Provided information:
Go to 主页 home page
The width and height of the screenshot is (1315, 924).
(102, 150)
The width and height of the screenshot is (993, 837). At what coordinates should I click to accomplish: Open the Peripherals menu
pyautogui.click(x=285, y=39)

Exercise requirements:
Reproduce all of the entries above, substituting "size" for every occurrence of "width and height" and leaving all other text unchanged.

Output:
Go to 主页 home page
The size of the screenshot is (1315, 924).
(102, 150)
The size of the screenshot is (993, 837). At what coordinates should I click to accomplish: Open the Peripherals menu
pyautogui.click(x=285, y=39)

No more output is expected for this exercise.